→ **ACTION ITEM**: Would you please copy only the lines from the line that contains "593x412 pixels. How" to the end of the data below, exactly, leaving every picture out?

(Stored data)
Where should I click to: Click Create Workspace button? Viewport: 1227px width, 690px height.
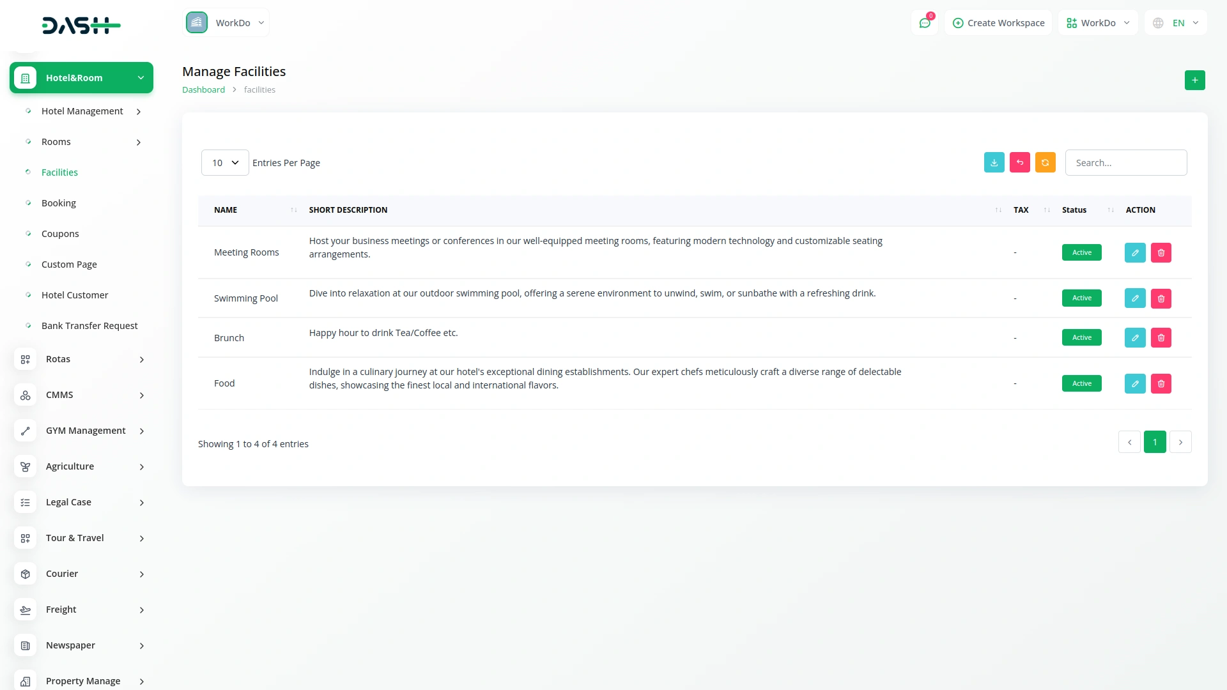pos(998,23)
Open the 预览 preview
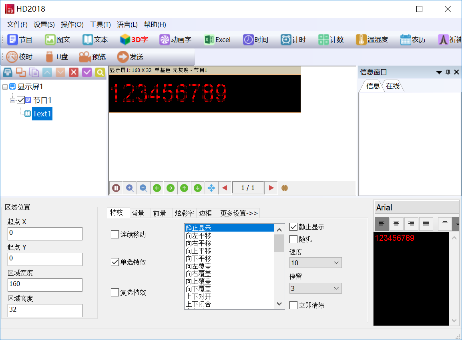Screen dimensions: 462x340 point(92,57)
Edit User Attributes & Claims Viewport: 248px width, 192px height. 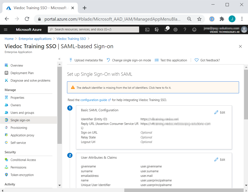coord(220,160)
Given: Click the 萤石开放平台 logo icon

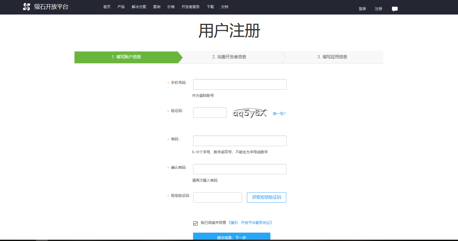Looking at the screenshot, I should pyautogui.click(x=26, y=6).
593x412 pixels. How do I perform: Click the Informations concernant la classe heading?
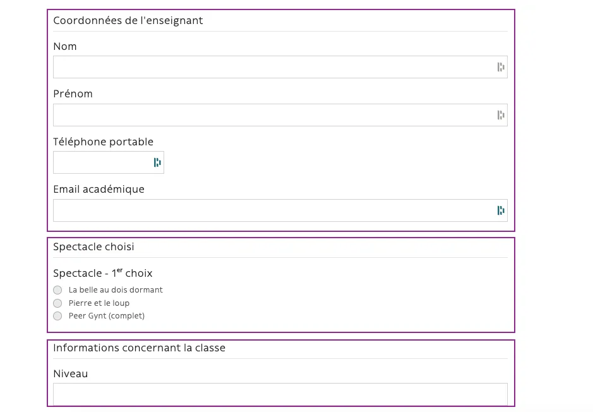pos(139,348)
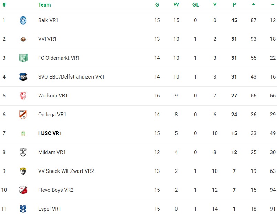Click Espel VR1 blue crest icon

point(23,209)
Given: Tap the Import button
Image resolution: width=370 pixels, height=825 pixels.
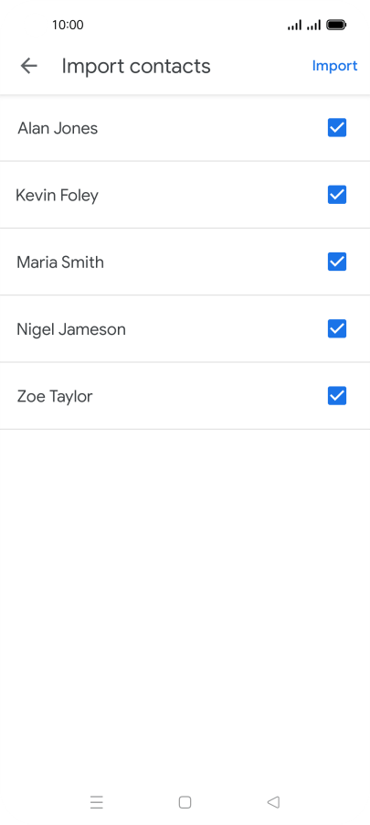Looking at the screenshot, I should click(334, 66).
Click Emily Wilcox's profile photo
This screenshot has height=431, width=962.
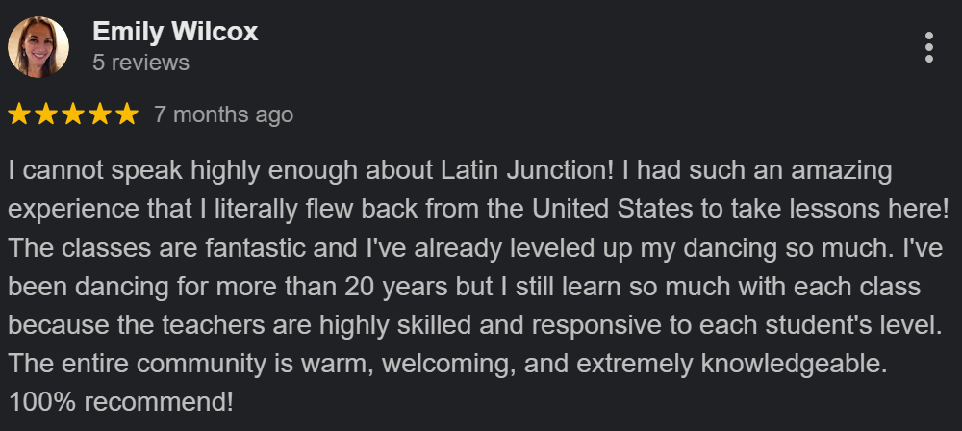(x=38, y=47)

→ **TASK SOLUTION**:
593x412 pixels. How do I perform: Click the Informations concernant la classe heading?
pos(139,348)
Click Espel VR1 blue crest icon

point(23,209)
Given: Tap the Import button
Image resolution: width=370 pixels, height=825 pixels.
Looking at the screenshot, I should click(334, 66).
Click Emily Wilcox's profile photo
This screenshot has height=431, width=962.
(x=38, y=47)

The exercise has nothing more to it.